CONSTRUCTOR void simd_init(void)
{
#ifdef __SSE2__
  _128_vec_ones   = _mm_set1_epi8('1');
#endif
}

where CONSTRUCTOR is __attribute__((constructor))

@Raimo33
Copy link
Author

Raimo33 commented Jul 18, 2025

I'm constantly getting these warnings. Apparently they're harmless since I always use loadu and storeu, but for some reason the compiler doesn't like them.

warning: cast increases required alignment of target type [-Wcast-align]
  653 |         _mm256_storeu_si256((__m256i *)r->v, out);

The only fixes I found are:

  1. aligning everything to 64bytes (impossible, breaks even some of my avx logic)
  2. suppress the warning globally
  3. suppress the warning inline each time

@Raimo33 Raimo33 changed the title Add intel simd [WIP] Add intel simd Aug 23, 2025
@Raimo33 Raimo33 force-pushed the simd branch 11 times, most recently from f1524a9 to ba4646b Compare September 1, 2025 22:34
@real-or-random
Copy link
Contributor

I built this and ran the benchmarks on my machine (12th Gen Intel(R) Core(TM) i7-1260P)

Signing became faster, but verification became slower. After looking at the bench_internal results, I figured that the culprit is secp256k1_fe_impl_negate_unchecked, which makes the field_sqrt benchmark slower and hence verification. When I disable your ifdefs in secp256k1_fe_impl_negate_unchecked, I get consistently faster results across benchmarks (except schnorrsig_verify, not sure what's going on there).

Benchmark results for INT128
Generated on 2025-09-02T09:56:29 CEST
Iterations: 20000

Benchmark                     ,    Min(us)    ,    Avg(us)    ,    Max(us)    

ecdsa_verify                  ,    54.8       ,    55.2       ,    56.7    
ecdsa_sign                    ,    34.8       ,    34.9       ,    35.0    
ec_keygen                     ,    24.2       ,    24.2       ,    24.2    
ecdh                          ,    51.0       ,    51.4       ,    53.6    
schnorrsig_sign               ,    25.6       ,    25.6       ,    25.7    
schnorrsig_verify             ,    55.5       ,    56.0       ,    57.5    
ellswift_encode               ,    31.1       ,    31.1       ,    31.2    
ellswift_decode               ,    13.4       ,    13.4       ,    13.4    
ellswift_keygen               ,    55.0       ,    55.0       ,    55.0    
ellswift_ecdh                 ,    56.5       ,    56.8       ,    58.7    


Benchmark results for INT128_SSE2_AVX2
Generated on 2025-09-02T10:00:33 CEST
Iterations: 20000

Benchmark                     ,    Min(us)    ,    Avg(us)    ,    Max(us)    
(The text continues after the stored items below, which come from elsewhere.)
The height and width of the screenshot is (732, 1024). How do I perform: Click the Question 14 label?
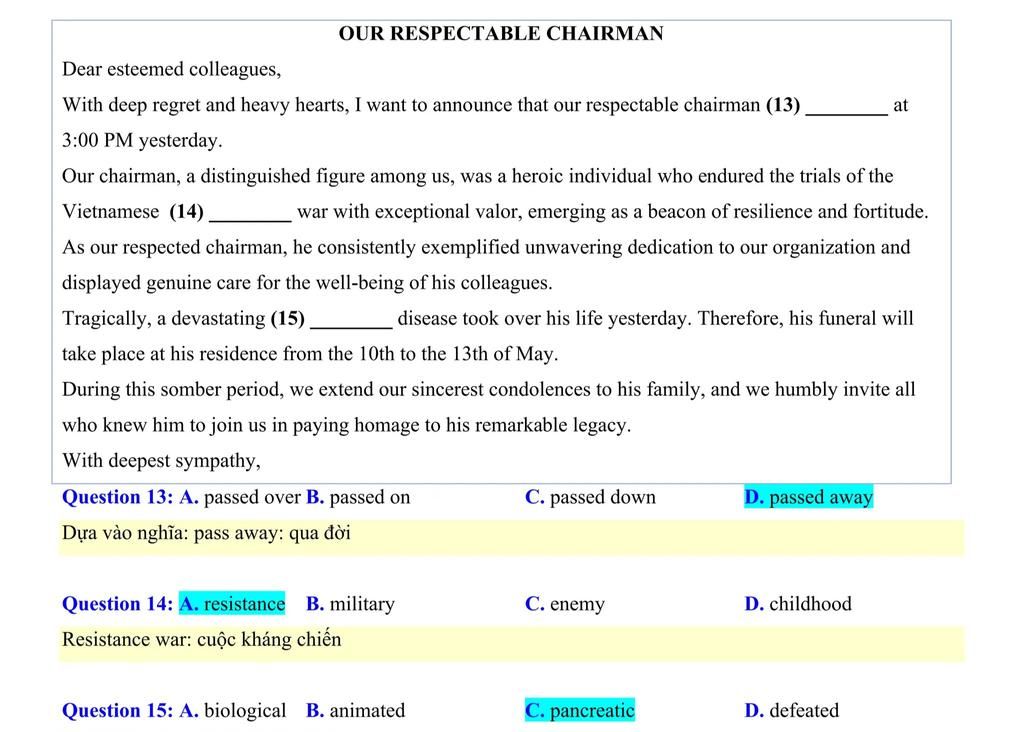(117, 604)
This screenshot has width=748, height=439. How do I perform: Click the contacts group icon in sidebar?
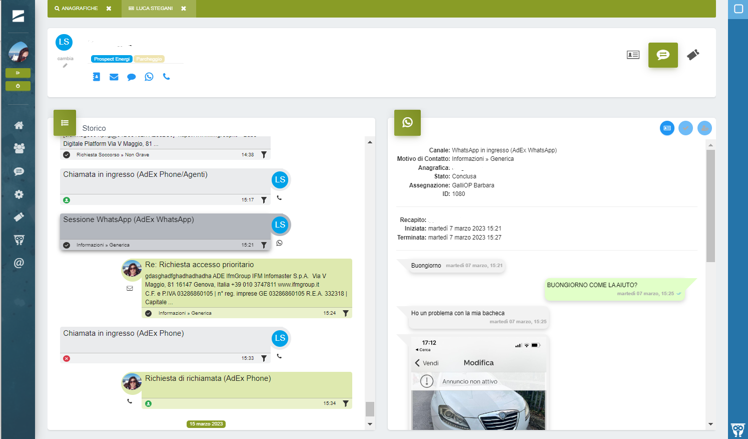[18, 148]
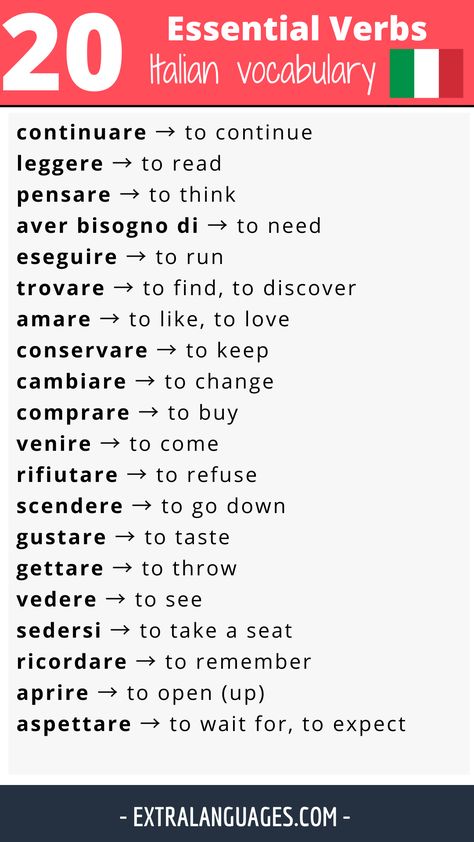Click the large number 20
Viewport: 474px width, 842px height.
63,52
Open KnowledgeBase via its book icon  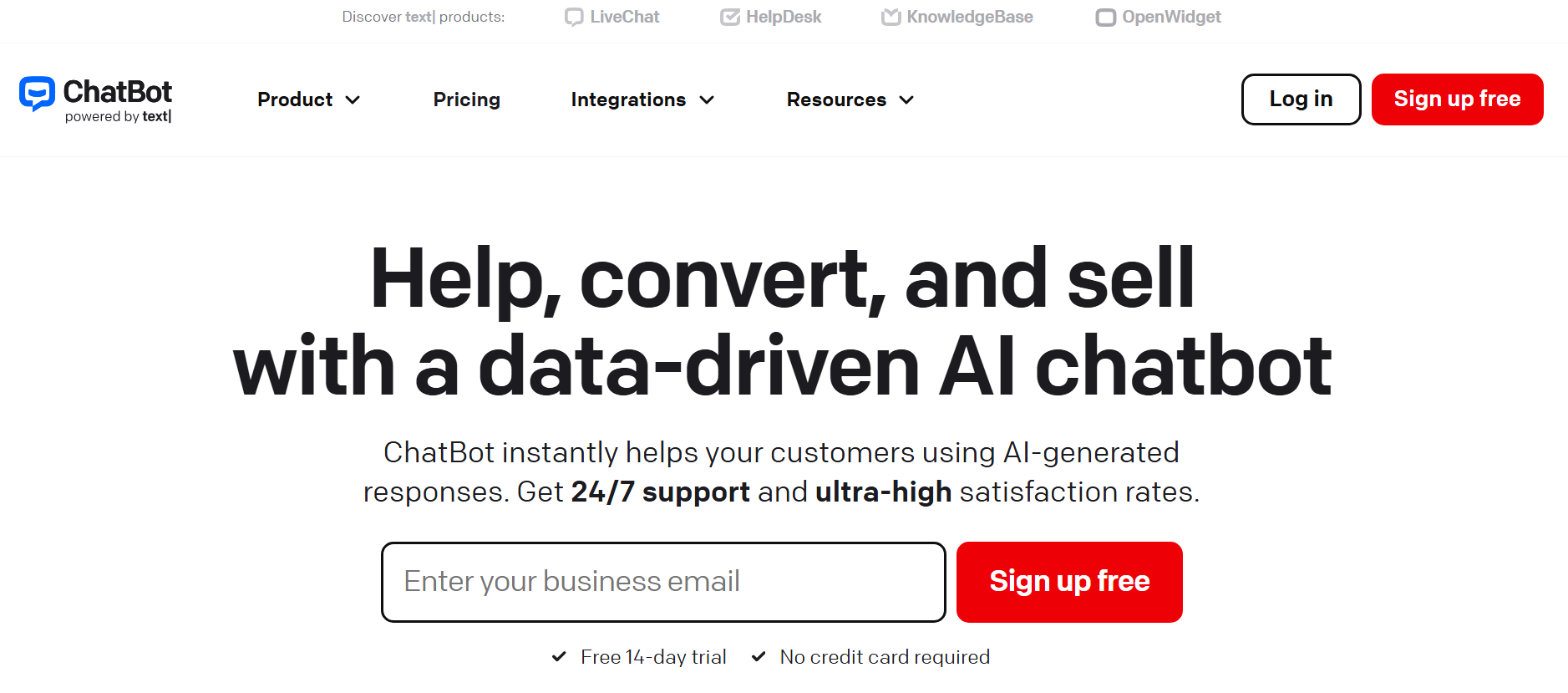point(890,17)
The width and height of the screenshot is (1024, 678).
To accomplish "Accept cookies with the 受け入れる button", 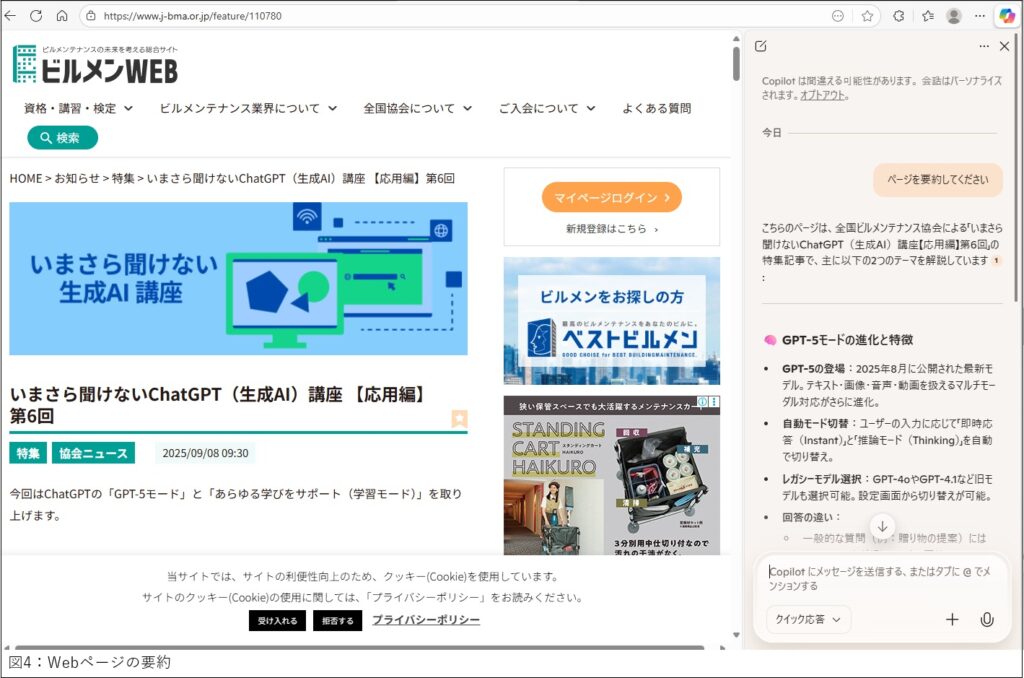I will [x=277, y=619].
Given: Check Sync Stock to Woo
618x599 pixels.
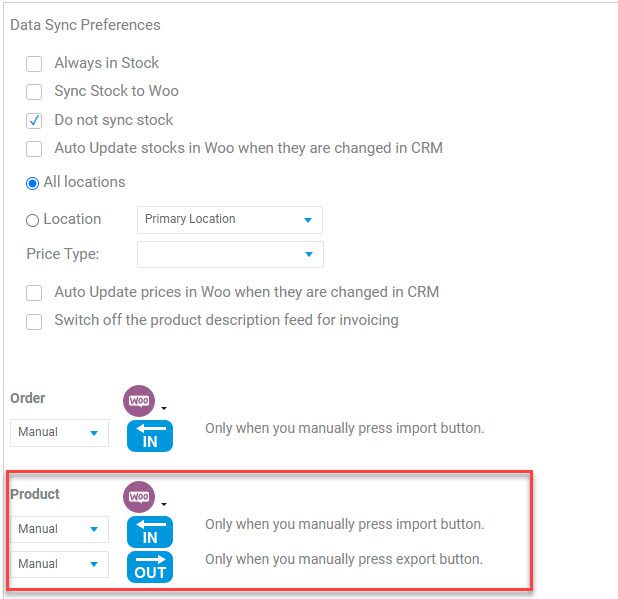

ecdsa_verify                  ,    54.6       ,    54.9       ,    56.4    
ecdsa_sign                    ,    33.5       ,    33.6       ,    33.6    
ec_keygen                     ,    23.0       ,    23.0       ,    23.1    
ecdh                          ,    50.6       ,    50.6       ,    50.7    
schnorrsig_sign               ,    24.5       ,    24.5       ,    24.5    
schnorrsig_verify             ,    55.5       ,    56.1       ,    59.5    
ellswift_encode               ,    31.2       ,    31.2       ,    31.2    
ellswift_decode               ,    13.4       ,    13.4       ,    13.4    
ellswift_keygen               ,    54.2       ,    54.2       ,    54.2    
ellswift_ecdh                 ,    56.2       ,    56.3       ,    56.4    

This currently saves ~0.5% in ecdsa_verify, ~4% in ecdsa_sign and ~5% in ec_keygen. The latter is nice, but I was hoping for more in verification. Perhaps with negation "fixed", things can be improved further. At that point, my feeling is that it's hard to say whether this is worth the hassle. We'd also need some CPU id code etc. to make this useful in practice.

Some more comments:

  • I don't think we should bother with 32-bit x86. The 32-bit code is certainly interesting to some users (hardware wallets, raspberry pi, ... ) but they are almost certainly not on 32-bit x86. (Unless I'm mistaken.)
  • There's a lot to gain for SHA256, but then we should rely on the SHA instruction set directly. This is probably the lowest hanging fruit for performance in the library, but that's a separate project. Bitcoin Core has a nice SHA256 implementation, with many backends (SHA, SHANI, SSE4, ...), see https://github.com/bitcoin/bitcoin/blob/master/src/crypto/sha256.cpp . The clean way to go is either to give the caller a way to bring their own implementation at runtime, or to extract the C++ code in Bitcoin Core into a separate library (perhaps after converting it to C) that could be linked to libsecp256k1.

@Raimo33
Copy link
Author

Raimo33 commented Sep 2, 2025

  • You're right. Rasberry PI's are 32bit armv7. I agree we shouldn't bother. removed sse2.
  • I was hoping more on verify as well, that's the main goal.
  • I think we should copy bitcoin core's sha256 optimizations. but in another PR.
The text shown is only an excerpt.